5 Replies Latest reply on Feb 3, 2009 9:31 AM by timfox

    discarding consumer messages.

    ataylor

      This is regarding https://jira.jboss.org/jira/browse/JBMESSAGING-1214.

      If you consider the example where a consumer is receiving messages regarding a stock price then these messages are transitory. The consumer is only really interested in the newest messages. If the consumer is slow then these messages could build up and the information being received out of date. It should be possible to set the max number of messages to keep.

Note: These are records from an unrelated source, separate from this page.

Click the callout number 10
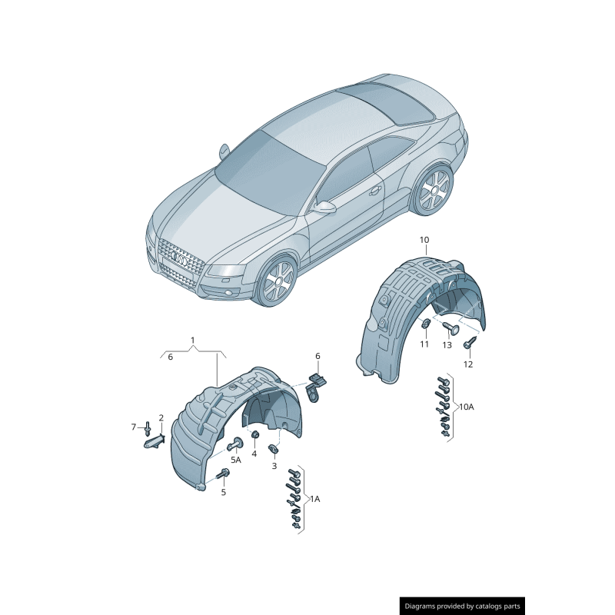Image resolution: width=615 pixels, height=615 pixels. pos(424,240)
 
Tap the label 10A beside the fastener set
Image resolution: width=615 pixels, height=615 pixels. pos(467,407)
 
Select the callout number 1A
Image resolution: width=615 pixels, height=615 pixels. pos(314,499)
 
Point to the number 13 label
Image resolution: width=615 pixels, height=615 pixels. pos(447,345)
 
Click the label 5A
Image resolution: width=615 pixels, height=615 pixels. pos(235,460)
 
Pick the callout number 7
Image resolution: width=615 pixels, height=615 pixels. pos(133,427)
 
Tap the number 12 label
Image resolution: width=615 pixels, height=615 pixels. pos(468,364)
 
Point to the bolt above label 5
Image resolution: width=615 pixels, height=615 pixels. pos(224,474)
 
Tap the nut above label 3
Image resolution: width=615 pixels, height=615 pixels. pos(273,449)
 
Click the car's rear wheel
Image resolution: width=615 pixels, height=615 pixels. pos(433,189)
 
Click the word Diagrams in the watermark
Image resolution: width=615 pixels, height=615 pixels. pos(424,607)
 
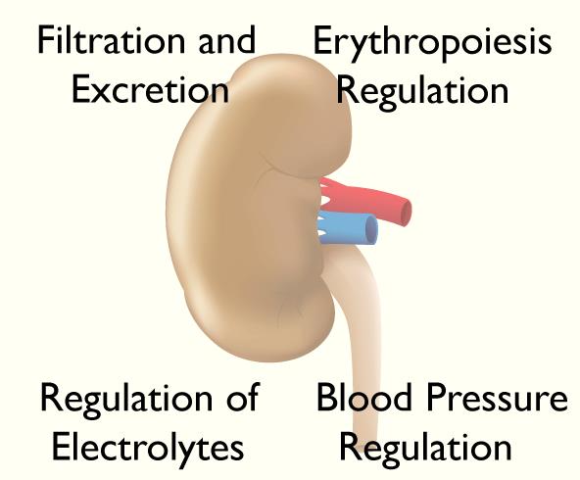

      My first thought is to do this in the server consumer. during the handle method if maxNumberOfMessages is set we check how many messages the queue has and if greater we we pre ack the message without delivering and return handled. The one thing I'm not sure of is how this would work with filters since only a subset of the queue may be destined for this consumer. thoughts?

        • 1. Re: discarding consumer messages.
          timfox

          It's easier and more efficient to reject messages at the server and not the client.

          What need is a header in a message HDR_SOLO_MESSAGE (or whatever).

          I sent a stock price to the queue and set the HDR_SOLO_MESSAGE to the stock ticker symbol e.g. RHT.

          When the queue receives the message, it checks to see if HDR_SOLO_MESSAGE is present, if so, it looks in its local map to see if there is already a message in the queue with the same value of HDR_SOLO_MESSAGE.

          If not, then it just adds the message as normal to the queue as normal. If so, then it removes the older reference with that header value before adding it.

          In such a way there will only be the latest message for each stock ticker value in the queue at any time. I.e. only the latets price would be available.

          This can be done by subclassing QueueIpl and adding the map and extra check on routing.

          • 2. Re: discarding consumer messages.
            ataylor

            Ok, that makes sense.

            I guess the we just add a new queue setting and the queuefactory can make the correct kind of queue needed.

            • 3. Re: discarding consumer messages.
              gozilla

              Shouldn't we use the TTL for that ?

              Say, put a TTL of the lentgh of validity period for the stock price.

              That way, if the consumer is slow, old (outdated) messages are discarded, leaving only the fresh ones in the queue.

              François

              • 4. Re: discarding consumer messages.
                ataylor

                that assumes that the rate these messages are sent are consistent and you know what the interval is. You wouldn't want to delete a message if a replacement hadn't arrived and vice versa you wouldn't want to keep a message even tho a newer one had arrived but the TTL hadn't. expired

                • 5. Re: discarding consumer messages.
                  timfox

                   

                  "gozilla" wrote:
                  Shouldn't we use the TTL for that ?

                  Say, put a TTL of the lentgh of validity period for the stock price.

                  That way, if the consumer is slow, old (outdated) messages are discarded, leaving only the fresh ones in the queue.

                  François


                  Sure, nothing is stopping you setting a TTL on the message, that will work too, if that's what you want.

                  However the semantics of this are slightly different as Andy mentioned.